WHAT IS NEEDED – Could you edit the listing below, changing every "Describe the element" to "Identify the element" and leaving everything else as it is?

DATA EXTRACTS –
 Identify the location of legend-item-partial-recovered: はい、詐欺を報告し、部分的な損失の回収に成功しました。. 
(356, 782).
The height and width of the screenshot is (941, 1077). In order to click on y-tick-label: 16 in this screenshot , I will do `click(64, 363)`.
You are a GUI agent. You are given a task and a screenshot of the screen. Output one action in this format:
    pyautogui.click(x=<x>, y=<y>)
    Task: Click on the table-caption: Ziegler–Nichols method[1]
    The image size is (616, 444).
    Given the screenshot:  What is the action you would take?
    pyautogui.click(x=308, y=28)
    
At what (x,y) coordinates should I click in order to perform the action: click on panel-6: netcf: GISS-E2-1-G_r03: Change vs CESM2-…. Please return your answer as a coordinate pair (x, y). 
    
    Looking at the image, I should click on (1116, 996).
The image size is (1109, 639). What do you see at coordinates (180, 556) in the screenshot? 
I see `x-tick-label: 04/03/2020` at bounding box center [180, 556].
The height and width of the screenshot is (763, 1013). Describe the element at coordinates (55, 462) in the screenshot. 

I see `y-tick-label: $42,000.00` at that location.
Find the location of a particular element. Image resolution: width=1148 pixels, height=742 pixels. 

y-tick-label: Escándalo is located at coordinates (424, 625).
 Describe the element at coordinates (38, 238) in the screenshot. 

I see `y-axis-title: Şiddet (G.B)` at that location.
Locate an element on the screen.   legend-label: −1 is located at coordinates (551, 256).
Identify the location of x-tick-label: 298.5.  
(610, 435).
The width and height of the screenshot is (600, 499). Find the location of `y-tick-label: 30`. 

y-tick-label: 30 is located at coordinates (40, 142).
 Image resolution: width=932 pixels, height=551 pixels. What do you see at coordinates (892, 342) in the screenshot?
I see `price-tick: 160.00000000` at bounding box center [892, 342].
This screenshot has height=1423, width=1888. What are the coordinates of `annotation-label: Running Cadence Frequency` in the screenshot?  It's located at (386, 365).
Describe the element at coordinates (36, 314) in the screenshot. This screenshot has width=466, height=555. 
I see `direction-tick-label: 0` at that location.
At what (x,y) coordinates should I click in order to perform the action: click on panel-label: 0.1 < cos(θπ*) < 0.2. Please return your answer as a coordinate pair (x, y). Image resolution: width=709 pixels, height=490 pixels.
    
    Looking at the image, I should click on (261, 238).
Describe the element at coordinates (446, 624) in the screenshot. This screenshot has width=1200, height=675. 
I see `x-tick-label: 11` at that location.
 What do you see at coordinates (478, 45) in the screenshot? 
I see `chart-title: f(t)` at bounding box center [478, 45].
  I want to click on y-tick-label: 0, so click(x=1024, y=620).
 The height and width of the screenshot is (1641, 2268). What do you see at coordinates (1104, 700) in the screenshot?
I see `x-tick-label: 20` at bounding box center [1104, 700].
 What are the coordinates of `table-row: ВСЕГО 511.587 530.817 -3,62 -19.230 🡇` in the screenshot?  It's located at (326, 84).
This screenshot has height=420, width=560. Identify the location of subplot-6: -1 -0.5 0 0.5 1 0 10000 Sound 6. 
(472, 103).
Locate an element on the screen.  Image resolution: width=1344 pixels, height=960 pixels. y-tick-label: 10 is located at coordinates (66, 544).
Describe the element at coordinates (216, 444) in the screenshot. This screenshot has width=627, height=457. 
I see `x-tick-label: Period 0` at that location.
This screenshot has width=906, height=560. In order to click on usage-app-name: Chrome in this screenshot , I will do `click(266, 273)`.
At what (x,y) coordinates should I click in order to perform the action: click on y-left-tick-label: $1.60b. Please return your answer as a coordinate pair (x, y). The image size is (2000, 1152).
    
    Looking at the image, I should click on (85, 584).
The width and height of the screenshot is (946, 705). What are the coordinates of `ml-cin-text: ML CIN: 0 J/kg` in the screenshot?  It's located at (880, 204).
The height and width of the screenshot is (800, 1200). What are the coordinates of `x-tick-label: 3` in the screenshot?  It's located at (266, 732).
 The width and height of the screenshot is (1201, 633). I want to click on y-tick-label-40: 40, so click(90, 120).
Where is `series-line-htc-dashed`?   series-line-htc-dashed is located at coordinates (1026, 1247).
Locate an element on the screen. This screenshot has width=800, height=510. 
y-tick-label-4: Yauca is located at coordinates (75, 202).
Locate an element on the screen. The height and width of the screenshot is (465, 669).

WRITTEN REPLY –
 Identify the location of legend-item-partial-recovered: はい、詐欺を報告し、部分的な損失の回収に成功しました。. 
(356, 782).
The height and width of the screenshot is (941, 1077). In order to click on y-tick-label: 16 in this screenshot , I will do `click(64, 363)`.
You are a GUI agent. You are given a task and a screenshot of the screen. Output one action in this format:
    pyautogui.click(x=<x>, y=<y>)
    Task: Click on the table-caption: Ziegler–Nichols method[1]
    The image size is (616, 444).
    Given the screenshot:  What is the action you would take?
    pyautogui.click(x=308, y=28)
    
At what (x,y) coordinates should I click in order to perform the action: click on panel-6: netcf: GISS-E2-1-G_r03: Change vs CESM2-…. Please return your answer as a coordinate pair (x, y). 
    
    Looking at the image, I should click on (1116, 996).
The image size is (1109, 639). What do you see at coordinates (180, 556) in the screenshot? 
I see `x-tick-label: 04/03/2020` at bounding box center [180, 556].
The height and width of the screenshot is (763, 1013). Identify the element at coordinates (55, 462) in the screenshot. 

I see `y-tick-label: $42,000.00` at that location.
Find the location of a particular element. Image resolution: width=1148 pixels, height=742 pixels. 

y-tick-label: Escándalo is located at coordinates (424, 625).
 Identify the element at coordinates (38, 238) in the screenshot. 

I see `y-axis-title: Şiddet (G.B)` at that location.
Locate an element on the screen.   legend-label: −1 is located at coordinates (551, 256).
Identify the location of x-tick-label: 298.5.  
(610, 435).
The width and height of the screenshot is (600, 499). Find the location of `y-tick-label: 30`. 

y-tick-label: 30 is located at coordinates (40, 142).
 Image resolution: width=932 pixels, height=551 pixels. What do you see at coordinates (892, 342) in the screenshot?
I see `price-tick: 160.00000000` at bounding box center [892, 342].
This screenshot has height=1423, width=1888. What are the coordinates of `annotation-label: Running Cadence Frequency` in the screenshot?  It's located at (386, 365).
Identify the element at coordinates (36, 314) in the screenshot. This screenshot has width=466, height=555. 
I see `direction-tick-label: 0` at that location.
At what (x,y) coordinates should I click in order to perform the action: click on panel-label: 0.1 < cos(θπ*) < 0.2. Please return your answer as a coordinate pair (x, y). Image resolution: width=709 pixels, height=490 pixels.
    
    Looking at the image, I should click on (261, 238).
Identify the element at coordinates (446, 624) in the screenshot. This screenshot has width=1200, height=675. 
I see `x-tick-label: 11` at that location.
 What do you see at coordinates (478, 45) in the screenshot? 
I see `chart-title: f(t)` at bounding box center [478, 45].
  I want to click on y-tick-label: 0, so click(x=1024, y=620).
 The height and width of the screenshot is (1641, 2268). What do you see at coordinates (1104, 700) in the screenshot?
I see `x-tick-label: 20` at bounding box center [1104, 700].
 What are the coordinates of `table-row: ВСЕГО 511.587 530.817 -3,62 -19.230 🡇` in the screenshot?  It's located at (326, 84).
This screenshot has height=420, width=560. Identify the location of subplot-6: -1 -0.5 0 0.5 1 0 10000 Sound 6. 
(472, 103).
Locate an element on the screen.  Image resolution: width=1344 pixels, height=960 pixels. y-tick-label: 10 is located at coordinates (66, 544).
Identify the element at coordinates (216, 444) in the screenshot. This screenshot has width=627, height=457. 
I see `x-tick-label: Period 0` at that location.
This screenshot has width=906, height=560. In order to click on usage-app-name: Chrome in this screenshot , I will do `click(266, 273)`.
At what (x,y) coordinates should I click in order to perform the action: click on y-left-tick-label: $1.60b. Please return your answer as a coordinate pair (x, y). The image size is (2000, 1152).
    
    Looking at the image, I should click on (85, 584).
The width and height of the screenshot is (946, 705). What are the coordinates of `ml-cin-text: ML CIN: 0 J/kg` in the screenshot?  It's located at (880, 204).
The height and width of the screenshot is (800, 1200). What are the coordinates of `x-tick-label: 3` in the screenshot?  It's located at (266, 732).
 The width and height of the screenshot is (1201, 633). I want to click on y-tick-label-40: 40, so click(90, 120).
Where is `series-line-htc-dashed`?   series-line-htc-dashed is located at coordinates (1026, 1247).
Locate an element on the screen. This screenshot has width=800, height=510. 
y-tick-label-4: Yauca is located at coordinates (75, 202).
Locate an element on the screen. The height and width of the screenshot is (465, 669).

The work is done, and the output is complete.